Ready, set, go! The Summer 1999 movie season officially opens with The Mummy, a remake of the old 1932 Universal movie starring Boris Karloff as the Mummy. The Mummy is more reminiscent of an Indiana Jones movie than a horror movie. There are many special effects, a self-deprecating protagonist, and a beautiful woman. There is lots of adventure, and a faux romance so that most of the young boys who will love this movie will not be turned off. The Mummy is probably everything you could and would expect from a large summer blockbuster.

This time around, the Mummy (Arnold Vosloo, a South African actor) is Imhotep, an ancient Egyptian priest buried alive in the lost Egyptian City of the Dead after the Pharaoh caught him cheating with his wife. Rick O'Connell (Brendan Fraser of Blast From the Past) is one of the few people who know the location of the city, and Evelyn (Rachel Weisz from The Land Girls), an amateur British archaeologist, enlists his help in finding the city. Most people believe the city is just a fable, she believes it is real. A rival group of Americans goes searching for the treasure that may be in the city. After an anticlimactic race to the city, the mummy is accidentally awakened. Now, he is unleashing the 10 plagues of Egypt upon the Earth so that he can resurrect his lover. It is now up to Rick, Evelyn, Evelyn's brother Jonathan (John Hannah, Sliding Doors), and the rival treasure hunters (think red shirts in the old Star Trek) to stop the mummy and save the world.
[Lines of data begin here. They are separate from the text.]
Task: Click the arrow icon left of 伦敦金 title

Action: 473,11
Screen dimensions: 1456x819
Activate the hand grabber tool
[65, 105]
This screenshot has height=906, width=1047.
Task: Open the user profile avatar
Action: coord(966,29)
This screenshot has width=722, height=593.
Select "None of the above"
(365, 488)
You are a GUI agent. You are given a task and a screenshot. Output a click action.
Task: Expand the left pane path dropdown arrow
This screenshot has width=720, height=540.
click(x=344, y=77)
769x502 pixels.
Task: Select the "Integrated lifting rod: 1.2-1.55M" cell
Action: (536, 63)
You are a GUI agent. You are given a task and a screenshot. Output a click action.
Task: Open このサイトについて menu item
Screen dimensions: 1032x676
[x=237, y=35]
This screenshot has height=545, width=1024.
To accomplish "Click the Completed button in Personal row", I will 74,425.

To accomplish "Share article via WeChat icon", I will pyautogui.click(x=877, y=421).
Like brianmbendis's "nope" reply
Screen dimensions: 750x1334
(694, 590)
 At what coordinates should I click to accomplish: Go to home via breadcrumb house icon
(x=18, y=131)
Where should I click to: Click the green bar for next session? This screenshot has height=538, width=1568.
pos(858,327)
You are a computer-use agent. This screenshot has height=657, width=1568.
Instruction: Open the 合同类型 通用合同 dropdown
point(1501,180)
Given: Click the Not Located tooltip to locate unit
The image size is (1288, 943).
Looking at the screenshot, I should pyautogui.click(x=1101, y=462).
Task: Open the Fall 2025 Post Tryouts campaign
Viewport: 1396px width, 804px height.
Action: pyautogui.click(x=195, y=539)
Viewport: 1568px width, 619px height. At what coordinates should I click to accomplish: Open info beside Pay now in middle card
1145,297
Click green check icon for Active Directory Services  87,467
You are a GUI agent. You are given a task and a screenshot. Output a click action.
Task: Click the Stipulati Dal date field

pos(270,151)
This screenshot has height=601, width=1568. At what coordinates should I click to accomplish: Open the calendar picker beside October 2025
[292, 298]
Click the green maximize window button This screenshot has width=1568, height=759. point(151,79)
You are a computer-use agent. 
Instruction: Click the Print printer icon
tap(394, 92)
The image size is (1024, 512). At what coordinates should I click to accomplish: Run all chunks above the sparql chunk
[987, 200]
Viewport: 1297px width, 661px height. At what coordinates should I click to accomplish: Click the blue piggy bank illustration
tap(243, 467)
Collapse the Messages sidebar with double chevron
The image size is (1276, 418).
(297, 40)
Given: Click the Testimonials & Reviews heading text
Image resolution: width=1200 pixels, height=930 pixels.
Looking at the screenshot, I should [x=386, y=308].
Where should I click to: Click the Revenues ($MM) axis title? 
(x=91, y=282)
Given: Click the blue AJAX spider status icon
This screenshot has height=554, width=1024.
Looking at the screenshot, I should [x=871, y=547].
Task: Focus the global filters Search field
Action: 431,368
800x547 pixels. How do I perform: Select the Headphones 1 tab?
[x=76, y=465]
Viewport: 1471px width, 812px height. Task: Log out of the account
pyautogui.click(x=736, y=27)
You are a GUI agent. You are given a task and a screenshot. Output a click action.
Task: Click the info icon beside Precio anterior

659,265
Initial production on the movie began many years ago. The script went through many rewrites before becoming the movie we are now familiar with. The world got its first look at the Mummy during the 1999 Superbowl, before many of the special effects (done by Industrial Light and Magic) were even complete. The finished effects are good, though some of the Mummy's henchmen look and move like something out of Clash of the Titans. The filming took place on location in the 130-degree heat of Morocco. The ancient city of Hamunaptra and the ruins of the temple are marvelous sets, old decaying buildings almost crumbling in the desert heat. You can see the ending coming a mile away, but the tongue in cheek humor keeps the movie from getting boring. Fraser has somehow become the latest aw-shucks movie hunk, and does pretty much the same thing here. Weisz is the typical headstrong movie woman who is so unlike most women of her day.

Haro Rates It: Not Bad
2 hours, 5 minutes, rated PG-13 for mild violence and some almost partial nudity.